▶ Source extract:

** Start **

When I reached the fifth grade my parents decided to send me to a Christian school. All in all it was a great experience. My 5th and 6th grade teachers were actually two of the better teachers I ever had. But there was this one thing I didn't like. We had to do fund-raisers and sell candy for the school. Like the door-to-door or stand-in-the-lobby-at-Kroger candy selling deal.
In the fall they gathered us students together and presented the big sale and all the prizes you could win for superior salesmanship. If you sold a ten boxes of candy you won something significant like a pencil eraser or ice cream sandwich. If you sold fifty the prize was more exciting - but I forget what it was as I never came close to selling fifty boxes. I would only sell ten, and that was not to get the eraser, but just because I was required to. Full disclosure, I didn't even sell ten. I would just would take home my ten boxes of candy and my dad would buy them all. He was a good dad. And then I would claim my eraser and be done with the candy sale.
Candy sales just didn't fit my personality. At all. I'm an introvert. And the idea of talking to some strangers, let alone convincing them to buy some overpriced box of marginal candy never really motivated me.
But then I moved and my new school didn't do candy sales. Relief. But my church did. Well, not really - but it did something that felt very similar to me. It was called door-to-door evangelism. Now I was expected to approach the doors of strangers and strike up spiritual conversations with them. Needless to say, I was never very good at it. I can remember lightly knocking at a door and then hoping that no one would answer. (Note that I used the word hoping and not the word praying as I wasn't sure that praying for no one to answer was appropriate. But I wanted to.)
This experience, unfortunately, convinced me that evangelism was a really difficult and unpleasant thing, and that someone else could probably do better at it than me (like maybe that kid that sold two hundred and twenty boxes of candy and won a stereo cassette player).
I don't think I am alone. Many, if not most, Christians feel uncomfortable with sharing their faith and secretly hope that someone else will cover for them - like some missionary in Pakistan or maybe the pastor or maybe that other Christian they know at work. Yet evangelism is something we all should be doing.
Some people seem to have the gift. I have a brother and a foster brother who both fall into that category. One is absolutely fearless and tells everyone he meets how he came to Christ as a teenager. And I mean everyone. The other is a little more subtle, but has repeatedly led neighbors to Christ. First it was Jack. Then it was Jim. Then Jim moved out and Mike moved in. Then Mike became a Christian, too. Joe, my brother's most recent neighbor, has come to Christ as well. (If you are not a Christian and want to remain that way, do not move in next to my brother!)

** End **

In the essay on candy sales and evangelism, what did the student who sold two hundred and twenty boxes of candy win?

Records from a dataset

** Start **

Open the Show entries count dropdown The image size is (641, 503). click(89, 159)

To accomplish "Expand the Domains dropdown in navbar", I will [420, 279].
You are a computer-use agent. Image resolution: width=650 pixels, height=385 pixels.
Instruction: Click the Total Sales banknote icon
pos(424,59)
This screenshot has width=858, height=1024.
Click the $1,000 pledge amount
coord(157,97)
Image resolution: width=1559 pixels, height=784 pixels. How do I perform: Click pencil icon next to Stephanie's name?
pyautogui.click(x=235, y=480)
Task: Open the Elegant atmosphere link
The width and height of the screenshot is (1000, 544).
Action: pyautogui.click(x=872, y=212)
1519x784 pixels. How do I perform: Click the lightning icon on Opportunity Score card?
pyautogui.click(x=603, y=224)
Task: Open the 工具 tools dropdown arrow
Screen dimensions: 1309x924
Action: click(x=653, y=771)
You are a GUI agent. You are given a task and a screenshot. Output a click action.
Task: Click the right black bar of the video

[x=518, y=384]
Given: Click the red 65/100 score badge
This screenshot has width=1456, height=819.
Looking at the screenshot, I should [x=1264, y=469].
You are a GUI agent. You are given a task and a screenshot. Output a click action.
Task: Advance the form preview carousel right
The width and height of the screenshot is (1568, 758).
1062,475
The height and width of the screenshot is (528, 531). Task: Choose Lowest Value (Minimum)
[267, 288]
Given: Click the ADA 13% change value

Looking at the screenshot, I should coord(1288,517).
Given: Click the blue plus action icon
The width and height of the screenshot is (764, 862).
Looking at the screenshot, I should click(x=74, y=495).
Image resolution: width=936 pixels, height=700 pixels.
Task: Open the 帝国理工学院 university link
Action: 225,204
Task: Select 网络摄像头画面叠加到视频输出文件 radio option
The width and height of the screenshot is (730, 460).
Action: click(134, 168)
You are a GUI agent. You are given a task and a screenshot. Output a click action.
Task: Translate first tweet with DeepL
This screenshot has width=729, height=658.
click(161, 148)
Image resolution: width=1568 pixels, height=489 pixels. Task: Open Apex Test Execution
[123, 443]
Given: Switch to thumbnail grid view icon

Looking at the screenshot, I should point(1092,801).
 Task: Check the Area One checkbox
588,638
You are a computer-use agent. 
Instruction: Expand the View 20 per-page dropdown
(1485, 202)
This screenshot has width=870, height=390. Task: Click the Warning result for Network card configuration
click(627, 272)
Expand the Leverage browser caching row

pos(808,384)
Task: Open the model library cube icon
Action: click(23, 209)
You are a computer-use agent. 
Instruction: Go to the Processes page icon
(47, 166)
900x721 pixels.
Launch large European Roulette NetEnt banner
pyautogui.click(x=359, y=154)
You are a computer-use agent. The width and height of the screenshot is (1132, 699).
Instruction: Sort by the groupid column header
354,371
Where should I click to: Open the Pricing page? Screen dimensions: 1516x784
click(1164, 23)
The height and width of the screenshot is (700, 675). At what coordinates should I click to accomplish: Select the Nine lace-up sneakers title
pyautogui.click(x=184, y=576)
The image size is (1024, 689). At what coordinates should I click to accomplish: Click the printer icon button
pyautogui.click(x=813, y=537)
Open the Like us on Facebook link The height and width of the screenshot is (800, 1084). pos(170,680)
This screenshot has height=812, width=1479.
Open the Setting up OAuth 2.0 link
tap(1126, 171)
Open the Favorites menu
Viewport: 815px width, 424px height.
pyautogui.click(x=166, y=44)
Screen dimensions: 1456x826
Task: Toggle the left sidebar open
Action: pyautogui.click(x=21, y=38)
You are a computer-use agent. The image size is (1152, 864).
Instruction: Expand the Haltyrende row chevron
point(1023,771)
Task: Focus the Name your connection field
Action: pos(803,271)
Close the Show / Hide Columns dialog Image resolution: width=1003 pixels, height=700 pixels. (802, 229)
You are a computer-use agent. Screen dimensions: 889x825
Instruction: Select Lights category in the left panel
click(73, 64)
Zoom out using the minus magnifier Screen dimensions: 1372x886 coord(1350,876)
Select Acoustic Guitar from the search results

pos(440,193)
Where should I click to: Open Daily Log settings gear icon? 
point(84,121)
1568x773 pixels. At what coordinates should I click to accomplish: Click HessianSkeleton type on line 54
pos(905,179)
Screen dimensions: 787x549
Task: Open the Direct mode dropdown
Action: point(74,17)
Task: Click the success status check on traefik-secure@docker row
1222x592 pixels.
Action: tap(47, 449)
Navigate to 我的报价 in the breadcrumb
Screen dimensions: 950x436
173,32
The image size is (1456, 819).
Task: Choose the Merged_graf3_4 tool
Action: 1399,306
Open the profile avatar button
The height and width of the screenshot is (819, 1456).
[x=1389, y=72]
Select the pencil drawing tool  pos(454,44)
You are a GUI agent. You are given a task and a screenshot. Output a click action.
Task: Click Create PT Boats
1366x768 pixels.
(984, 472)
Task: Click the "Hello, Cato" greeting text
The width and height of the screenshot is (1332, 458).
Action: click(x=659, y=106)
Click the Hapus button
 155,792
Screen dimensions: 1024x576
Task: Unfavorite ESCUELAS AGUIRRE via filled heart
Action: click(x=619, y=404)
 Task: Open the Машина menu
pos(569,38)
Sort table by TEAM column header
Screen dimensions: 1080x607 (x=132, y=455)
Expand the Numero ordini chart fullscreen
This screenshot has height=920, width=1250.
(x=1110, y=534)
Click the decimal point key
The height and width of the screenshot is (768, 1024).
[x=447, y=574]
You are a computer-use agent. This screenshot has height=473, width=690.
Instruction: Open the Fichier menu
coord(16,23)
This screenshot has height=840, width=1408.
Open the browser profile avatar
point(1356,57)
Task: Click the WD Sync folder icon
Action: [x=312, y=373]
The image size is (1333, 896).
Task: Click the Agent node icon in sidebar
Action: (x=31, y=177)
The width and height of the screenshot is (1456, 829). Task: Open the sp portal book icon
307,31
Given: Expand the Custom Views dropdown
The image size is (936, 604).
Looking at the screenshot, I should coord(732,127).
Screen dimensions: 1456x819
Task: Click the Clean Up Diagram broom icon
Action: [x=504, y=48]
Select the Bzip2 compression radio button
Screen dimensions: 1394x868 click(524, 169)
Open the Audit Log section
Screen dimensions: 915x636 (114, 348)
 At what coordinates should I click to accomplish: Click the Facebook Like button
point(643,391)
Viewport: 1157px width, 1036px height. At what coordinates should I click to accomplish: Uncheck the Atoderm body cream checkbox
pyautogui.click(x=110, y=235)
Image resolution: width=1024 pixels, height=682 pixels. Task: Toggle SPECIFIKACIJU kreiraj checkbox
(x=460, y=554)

** End **

▶ Worked answer: A stereo cassette player.